まだ、みんなが知らないプラダ。五感で楽しむトップメゾンの素顔。

MARCHESI(マルケージ)
BAR LUCE(バール・ルーチェ)

プラダのデザイナーであり、ミラノ生まれのミュウッチャ・プラダ。プラダは言わずと知れたハイブランドですが、ミラネーゼにとっては比較的身近なブランドでもあります。

実はモード界以外でも活躍するプラダ。ミラノで誰もが発見できる、ブランドの奥深い魅力をご紹介します。

洋菓子店をめぐる熾烈な争いに参戦したプラダ

2014年、イタリアのドルチェ業界とモード界に、衝撃的なニュースが飛び込んできました。ミラノの老舗高級パティスリー「MARCHESI(マルケージ)」が、プラダグループに買収されたというものです。

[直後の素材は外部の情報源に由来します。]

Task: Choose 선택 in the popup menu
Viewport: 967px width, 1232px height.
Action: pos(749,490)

プラダが内装やコンセプトをすべて手がけてオープンしたのが、こちらのモンテナポレオーネ店。因縁のライバル洋菓子店「COVA(コヴァ)」の目と鼻の先にあります。というのも、COVAはプラダグループが傘下に入れようとしたものの交渉が成立せず、その後ルイ・ヴィトンやクリスチャン・ディオールなどを束ねるLVMHグループが買収に成功したお店なのです。

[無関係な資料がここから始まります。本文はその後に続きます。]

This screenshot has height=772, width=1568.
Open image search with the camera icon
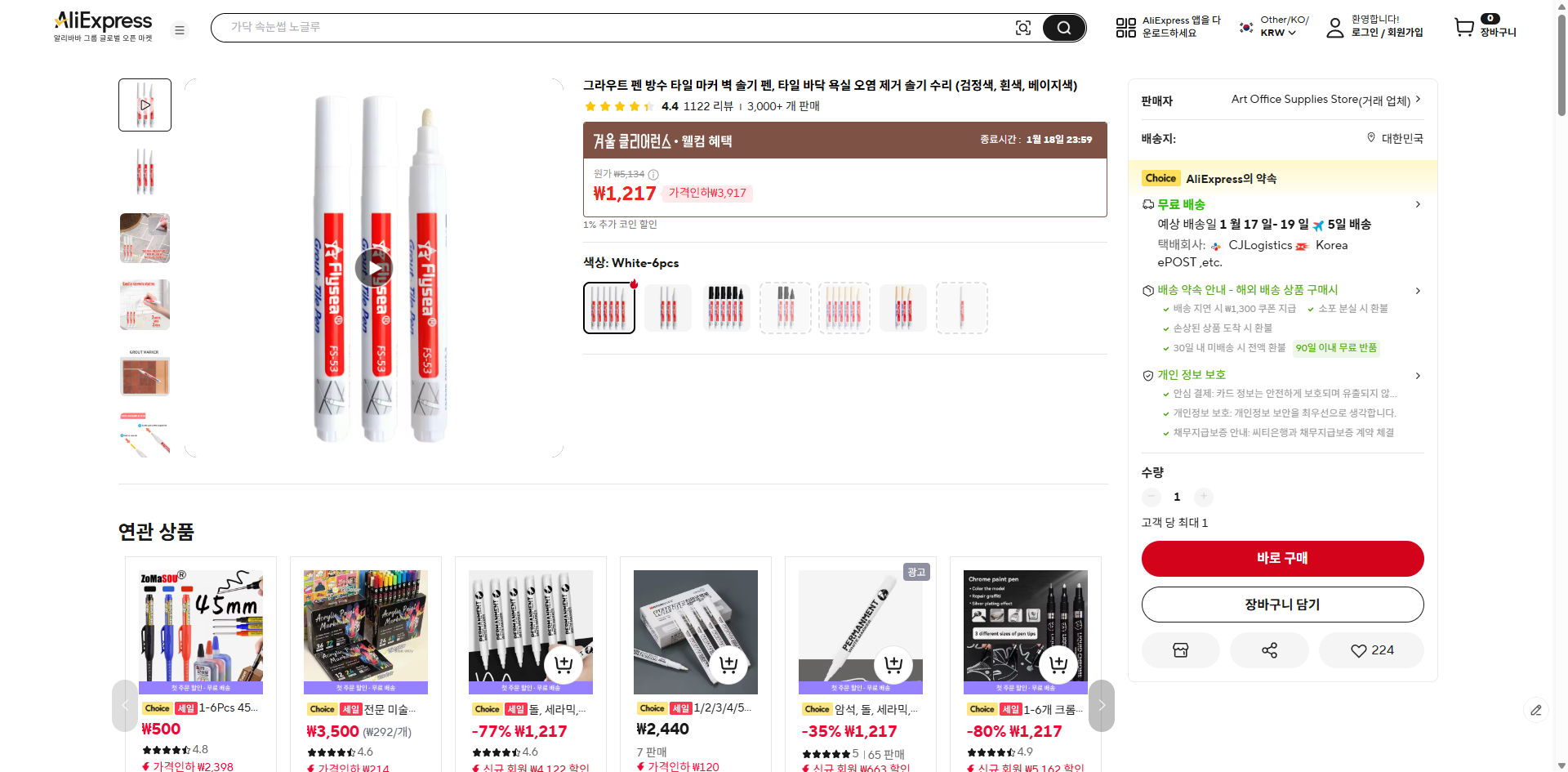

モンテナポレオーネの交差点で、プラダVSルイ・ヴィトン、さらにイタリアVSフランスという、ワインやサッカーでも争い続けてきたライバル同士の戦いが密かに繰り広げられています。

メディアが囃したてているだけでは?と思われるかもしれませんが、ショップオープンの際ミュウッチャの夫パトリツィオが 「これでようやく、日曜日にもモンテナポレオーネでコーヒーが飲めるようになる」(※COVAは日曜定休)とユーモア混じりに発言しています。

シックでキュート、長居したくなる店内

マルケージが創業した19世紀初頭をイメージしてデザインされたインテリアは、ミュウッチャが好きなピスタチオグリーンを基調とした明るい雰囲気。

手前のカウンター席と、奥のテーブル席があります。カプチーノは、カウンターで飲むと2ユーロ(約280円)、テーブル席だと8ユーロ(約1,150円)。気軽にさっとコーヒーを飲むカウンターの文化は、イタリア特有かもしれません。

コーヒーと合わせていただく、焼きたてのブリオッシュ類も絶品。ライスプリンも人気です。

右側の壁一面にきれいにディスプレイされたお菓子は、お土産にうってつけ。

チョコレート系が豊富に揃いますが、夏場はやっぱり溶けてしまうこともあるようで、この時期はやめておいたほうがいいですよ、と言われました。

左: Confetti 10ユーロ/約1,400円(税込) 右: Arachidi salate 15 ユーロ/約2,100円(税込)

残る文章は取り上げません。